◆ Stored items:
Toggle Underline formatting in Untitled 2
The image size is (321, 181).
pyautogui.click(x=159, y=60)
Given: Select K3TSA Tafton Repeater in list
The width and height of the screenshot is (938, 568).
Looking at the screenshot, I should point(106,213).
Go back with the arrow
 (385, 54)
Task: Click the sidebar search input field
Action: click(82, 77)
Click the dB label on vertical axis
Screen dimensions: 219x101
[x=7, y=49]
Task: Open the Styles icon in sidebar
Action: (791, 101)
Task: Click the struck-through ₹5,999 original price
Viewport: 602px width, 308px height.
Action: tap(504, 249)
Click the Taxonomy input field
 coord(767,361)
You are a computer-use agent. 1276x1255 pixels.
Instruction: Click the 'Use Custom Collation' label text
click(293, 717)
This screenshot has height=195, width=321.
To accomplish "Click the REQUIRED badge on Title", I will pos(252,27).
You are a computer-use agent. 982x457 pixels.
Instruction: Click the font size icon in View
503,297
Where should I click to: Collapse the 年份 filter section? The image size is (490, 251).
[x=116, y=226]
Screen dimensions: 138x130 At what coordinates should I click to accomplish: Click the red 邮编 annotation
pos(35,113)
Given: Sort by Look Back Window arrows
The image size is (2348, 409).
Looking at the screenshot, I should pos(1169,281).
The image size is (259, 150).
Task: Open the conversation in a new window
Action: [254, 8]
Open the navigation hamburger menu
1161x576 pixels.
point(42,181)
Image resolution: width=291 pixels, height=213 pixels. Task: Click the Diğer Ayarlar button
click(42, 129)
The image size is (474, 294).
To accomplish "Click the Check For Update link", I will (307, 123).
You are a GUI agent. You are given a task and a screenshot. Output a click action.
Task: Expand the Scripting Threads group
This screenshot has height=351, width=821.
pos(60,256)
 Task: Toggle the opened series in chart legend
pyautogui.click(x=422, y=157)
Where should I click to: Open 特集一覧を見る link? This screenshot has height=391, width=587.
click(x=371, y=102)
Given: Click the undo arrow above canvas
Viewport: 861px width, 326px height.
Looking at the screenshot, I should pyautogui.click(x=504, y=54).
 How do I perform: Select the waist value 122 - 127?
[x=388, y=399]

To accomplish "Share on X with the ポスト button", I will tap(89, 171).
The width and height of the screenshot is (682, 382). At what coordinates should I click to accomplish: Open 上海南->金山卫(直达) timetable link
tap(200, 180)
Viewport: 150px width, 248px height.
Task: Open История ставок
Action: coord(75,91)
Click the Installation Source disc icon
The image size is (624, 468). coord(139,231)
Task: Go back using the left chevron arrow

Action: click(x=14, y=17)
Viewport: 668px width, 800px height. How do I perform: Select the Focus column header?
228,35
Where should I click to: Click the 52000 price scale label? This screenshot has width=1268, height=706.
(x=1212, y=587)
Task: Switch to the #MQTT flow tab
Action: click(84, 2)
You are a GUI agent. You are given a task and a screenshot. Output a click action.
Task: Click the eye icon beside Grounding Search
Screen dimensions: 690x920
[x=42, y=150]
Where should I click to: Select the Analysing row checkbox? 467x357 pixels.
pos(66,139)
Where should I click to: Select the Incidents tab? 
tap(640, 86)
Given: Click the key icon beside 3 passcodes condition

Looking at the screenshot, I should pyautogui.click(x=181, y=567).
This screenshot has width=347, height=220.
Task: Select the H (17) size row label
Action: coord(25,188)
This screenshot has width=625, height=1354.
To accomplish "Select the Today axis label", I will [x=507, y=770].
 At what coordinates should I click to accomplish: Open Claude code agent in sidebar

◆ Work required:
Give back the data exactly.

◆ Output:
Toggle Underline formatting in Untitled 2
The image size is (321, 181).
pyautogui.click(x=159, y=60)
Given: Select K3TSA Tafton Repeater in list
The width and height of the screenshot is (938, 568).
Looking at the screenshot, I should point(106,213).
Go back with the arrow
 (385, 54)
Task: Click the sidebar search input field
Action: click(82, 77)
Click the dB label on vertical axis
Screen dimensions: 219x101
[x=7, y=49]
Task: Open the Styles icon in sidebar
Action: (791, 101)
Task: Click the struck-through ₹5,999 original price
Viewport: 602px width, 308px height.
Action: tap(504, 249)
Click the Taxonomy input field
 coord(767,361)
You are a computer-use agent. 1276x1255 pixels.
Instruction: Click the 'Use Custom Collation' label text
click(293, 717)
This screenshot has height=195, width=321.
To accomplish "Click the REQUIRED badge on Title", I will pos(252,27).
You are a computer-use agent. 982x457 pixels.
Instruction: Click the font size icon in View
503,297
Where should I click to: Collapse the 年份 filter section? The image size is (490, 251).
[x=116, y=226]
Screen dimensions: 138x130 At what coordinates should I click to accomplish: Click the red 邮编 annotation
pos(35,113)
Given: Sort by Look Back Window arrows
The image size is (2348, 409).
Looking at the screenshot, I should pos(1169,281).
The image size is (259, 150).
Task: Open the conversation in a new window
Action: [254, 8]
Open the navigation hamburger menu
1161x576 pixels.
point(42,181)
Image resolution: width=291 pixels, height=213 pixels. Task: Click the Diğer Ayarlar button
click(42, 129)
The image size is (474, 294).
To accomplish "Click the Check For Update link", I will (307, 123).
You are a GUI agent. You are given a task and a screenshot. Output a click action.
Task: Expand the Scripting Threads group
This screenshot has height=351, width=821.
pos(60,256)
 Task: Toggle the opened series in chart legend
pyautogui.click(x=422, y=157)
Where should I click to: Open 特集一覧を見る link? This screenshot has height=391, width=587.
click(x=371, y=102)
Given: Click the undo arrow above canvas
Viewport: 861px width, 326px height.
Looking at the screenshot, I should pyautogui.click(x=504, y=54).
 How do I perform: Select the waist value 122 - 127?
[x=388, y=399]

To accomplish "Share on X with the ポスト button", I will tap(89, 171).
The width and height of the screenshot is (682, 382). At what coordinates should I click to accomplish: Open 上海南->金山卫(直达) timetable link
tap(200, 180)
Viewport: 150px width, 248px height.
Task: Open История ставок
Action: coord(75,91)
Click the Installation Source disc icon
The image size is (624, 468). coord(139,231)
Task: Go back using the left chevron arrow

Action: click(x=14, y=17)
Viewport: 668px width, 800px height. How do I perform: Select the Focus column header?
228,35
Where should I click to: Click the 52000 price scale label? This screenshot has width=1268, height=706.
(x=1212, y=587)
Task: Switch to the #MQTT flow tab
Action: click(84, 2)
You are a GUI agent. You are given a task and a screenshot. Output a click action.
Task: Click the eye icon beside Grounding Search
Screen dimensions: 690x920
[x=42, y=150]
Where should I click to: Select the Analysing row checkbox? 467x357 pixels.
pos(66,139)
Where should I click to: Select the Incidents tab? 
tap(640, 86)
Given: Click the key icon beside 3 passcodes condition

Looking at the screenshot, I should pyautogui.click(x=181, y=567).
This screenshot has width=347, height=220.
Task: Select the H (17) size row label
Action: coord(25,188)
This screenshot has width=625, height=1354.
To accomplish "Select the Today axis label", I will [x=507, y=770].
 At what coordinates should I click to accomplish: Open Claude code agent in sidebar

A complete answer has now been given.